Frankel’s other principal victims have included Dubawi Gold, whose only success at the top was the Group-2 Celebration Mile at Goodwood.
Dubawi Gold maintained a discreet distance behind Frankel last season, varying from six lengths in the Guineas to seven and threequarters in the Queen Elizabeth 11 Stakes.
Also runner-up to Frankel was Zoffany (in the St James’s Palace). Zoffany didn’t win at all last season: the best he could do was second in the Jean Prat but was then, successively, 12th, 8th and 9th in Group 1s.
The third horse behind Frankel and Zoffany in the St James’s Palace Stakes? Answer: Excelebration. Hardly telling us anything new, was it?
Canford Cliffs was the best horse Frankel ‘beat’ last season, and he was retired immediately afterwards. Was he ‘on the way out’ (for reasons of his own constitution, a ‘leg’) or was he, as the hypers would have it, ‘demolished by Frankel’ and there was no point in keeping him in training?

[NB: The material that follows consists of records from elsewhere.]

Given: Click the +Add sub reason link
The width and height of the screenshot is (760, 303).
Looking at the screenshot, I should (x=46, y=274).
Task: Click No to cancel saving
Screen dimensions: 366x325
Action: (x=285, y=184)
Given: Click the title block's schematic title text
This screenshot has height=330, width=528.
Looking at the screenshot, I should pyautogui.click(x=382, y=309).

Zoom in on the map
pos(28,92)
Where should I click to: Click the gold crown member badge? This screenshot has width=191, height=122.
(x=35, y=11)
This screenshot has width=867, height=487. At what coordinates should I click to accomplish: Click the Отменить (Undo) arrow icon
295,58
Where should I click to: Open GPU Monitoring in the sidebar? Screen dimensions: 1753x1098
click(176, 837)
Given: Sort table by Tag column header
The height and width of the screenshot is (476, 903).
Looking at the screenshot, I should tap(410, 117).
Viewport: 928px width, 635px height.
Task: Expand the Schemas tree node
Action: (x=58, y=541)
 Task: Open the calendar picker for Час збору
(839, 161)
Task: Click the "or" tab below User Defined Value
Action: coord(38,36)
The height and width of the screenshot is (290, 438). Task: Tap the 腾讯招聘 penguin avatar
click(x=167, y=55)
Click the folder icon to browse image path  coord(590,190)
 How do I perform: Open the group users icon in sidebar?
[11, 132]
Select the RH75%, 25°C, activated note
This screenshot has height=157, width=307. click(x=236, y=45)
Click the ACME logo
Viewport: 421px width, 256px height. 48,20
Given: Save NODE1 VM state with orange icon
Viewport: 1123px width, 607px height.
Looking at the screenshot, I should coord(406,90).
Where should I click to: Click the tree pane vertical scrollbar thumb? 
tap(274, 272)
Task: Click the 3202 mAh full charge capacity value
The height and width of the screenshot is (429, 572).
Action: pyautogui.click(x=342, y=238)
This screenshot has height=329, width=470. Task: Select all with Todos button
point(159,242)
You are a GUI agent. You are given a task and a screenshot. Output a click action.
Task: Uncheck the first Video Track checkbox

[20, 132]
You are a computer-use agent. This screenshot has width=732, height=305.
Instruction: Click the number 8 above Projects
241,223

Ratings (4): That’s how hyperbolised history will see the defeat of Canford Cliffs but how does that square with the facts of the race in the ratings?
Excelebration went backwards in three seconds to Frankel, in that, between June 2011 and May 2012, he has lost successively by 2.25 lengths, 4 lengths and 5 lengths, yet his rating increased – towed along by Frankel – from 116 to 126.
Zoffany was rated 115 when Frankel beat him in June; Frankel is now on 138. Dubawi Gold was 101 when Frankel beat him in the Guineas; Frankel is now on 138.
Of course, say the ‘experts’, it’s because Frankel has improved out of all recognition. Really? But isn’t he still beating the same horses? The recent Lockinge 1-2-3 was Frankel, Excelebration, Dubawi Gold. No wonder he looks good!
Style (8): I’ll give him close on top marks for that. The words ‘straight’ and ‘gun barrel’ spring to mind. But that has to be qualified by the performance and the race. That famous Frankel ‘style’ would be crap if he were to try it in the King George; maybe it won’t even do if he runs in the Eclipse.
Versatility (0): And that, I’m afraid, is where the big duck-egg rolls in front of Frankel’s name: Frankel is a miler and is being campaigned as a miler.
Will he dare drop back a furlong and meet Black Caviar; will he dare step up two and meet the likes of I’ll Have Another (Kentucky Derby and Preakness)? That’s the world stage, and he has yet to play a single role on it. He’s a stay-at-home champion thus far.
How would he have fared against other great milers, like Goldikova, with all her Group 1s? All we know is that Canford Cliffs had beaten a veteran Goldikova a length in the Queen Anne before his defeat by Frankel when the curtain came down on his career at Goodwood.
A lot hinges on Canford’s demise that day. Yet he was officially retired ‘due to a leg injury sustained in the race,’ near-fore pastern damage ‘not conducive to racing at speed,’ according to the vet.
Verdict: As it stands, Frankel is a great miler, possibly one of the greatest for a singular reason: he’s raced only over 7f and 1m, largely against the same opposition, with the previous years pick now left the scene.
Remaining in his ‘category’ doesn’t stop him being dubbed ‘one of the great racehorses of all time’ but this is badly flawed by the form and contained by the lack of versatility.
Frankel may be a Usain Bolt but, should he meet a Zatopek or Gebraselassie, he would be reduced to a crawl after only part of the race and then to a standstill. It is in the nature of hyperbole that it all depends on where and when ’greatness’ happened, what you think you saw and what you want to believe.
DAQMAN’S BETS:
BET 3.8pts win STEELY (3.00 Lingfield)
BET 5.2pts win WHITBY JET (5.30 Lingfield)
BET 3.7pts win BELLAPAIS ABBEY (6.00 Sedgefield)
BET 3.1pts win (nap) HEALTH IS WEALTH (6.50 Worcester)
BET 5.1pts win KENT STREET (8.00 Sedgefield)
* Daqman’s selections are backed to win 20 points (unless otherwise stated) so, if you divide 20 by his stake, you know the Betdaq offer taken at the time of writing.